En 2013 et 2014, trois entreprises à capitaux publics liées aux services secrets et au ministère de la Défense mozambicains avaient emprunté 2 milliards de dollars pour acheter du matériel de surveillance maritime et des navires.
Le rapport d'audit relève plusieurs incohérences et zones d'ombre dans l'utilisation de cet emprunt.
"Jusqu'à ce que ces incohérences soient expliquées et qu'une documentation satisfaisante soit fournie, au moins 500 millions de dollars de dépenses restent inexpliquées et n'ont pu être auditées", indique le document envoyé à l'AFP.
"Des procédures préliminaires sont en cours pour évaluer l'existence de délits et d'autres irrégularités", ajoute le texte.
Le cabinet d'audit a ainsi comparé le prix des équipements facturés aux entreprises à des prix estimés par un expert indépendant. La différence est édifiante: 713 millions de dollars.
"Des écarts demeurent pour comprendre exactement comment les deux milliards de dollars ont été utilisés", peut-on lire sur le document.

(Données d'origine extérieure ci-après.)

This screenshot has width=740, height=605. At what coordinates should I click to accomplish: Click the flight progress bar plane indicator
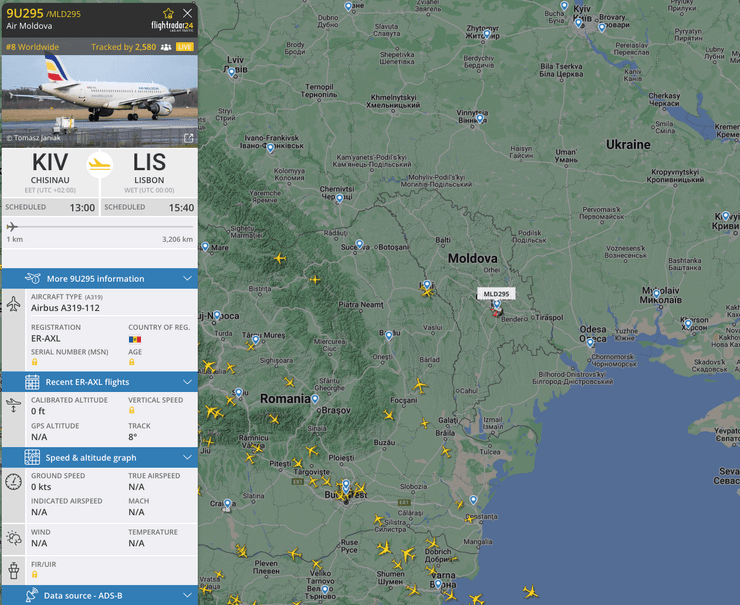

"Cette différence pourrait s'expliquer par des documents supplémentaires que le fournisseur n'a pas donnés à Kroll. Cependant, à la conclusion de l'audit, la différence reste inexpliquée et justifie une enquête plus approfondie", est-il précisé.
Le texte souligne le "rôle déterminant" joué par le fournisseur des équipements, le groupe Privinvest Shipbuilding, dirigé par l'homme d'affaires franco-libanais Iskandar Safa. M. Safa est notamment propriétaire des Constructions mécaniques de Normandie, qui ont fourni 30 chalutiers et patrouilleurs.

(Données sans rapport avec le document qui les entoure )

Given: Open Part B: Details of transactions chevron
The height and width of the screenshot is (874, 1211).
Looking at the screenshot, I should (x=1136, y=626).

Les banques Crédit Suisse et VTB Capital ont quant à elles arrangé cinq emprunts pour les trois entreprises mozambicaines impliquées dans le projet, pour un total de 2 milliards de dollars.
10% de cet emprunt serait en outre parti dans des commissions: 58,8 millions de dollars pour les banques, 140,9 millions pour le fournisseur.
L'audit indépendant a été réalisé par le cabinet Kroll Associates UK à la demande du bureau du procureur mozambicain.
La révélation de l'affaire en avril 2016 avait suscité la colère des principaux bailleurs de fonds qui avaient gelé leur aide budgétaire, plongeant le Mozambique dans une crise économique et financière.
Cet audit est une des conditions nécessaires pour la reprise de l'aide internationale.
Le FMI a salué la publication de ce rapport, évoquant "un pas important vers une plus grande transparence de ces emprunts".
"Le résumé du rapport apporte des informations utiles sur la manière dont les emprunts ont été contractés et sur les équipements achetés par les compagnies", a estimé Ari Aisen, représentant du FMI au Mozambique, dans un communiqué.
"Cependant, des lacunes demeurent (...) particulièrement sur l'utilisation des montants des prêts " a-t-il ajouté.
Une mission du FMI est prévue du 10 au 19 juillet pour discuter de ce rapport.
L'affaire a viré à la bataille politique au Mozambique: l'opposition, convaincue de l'implication directe de l'ancien président Armando Guebuza et de son actuel successeur Filipe Nyusi, appelle à l'annulation de ces emprunts.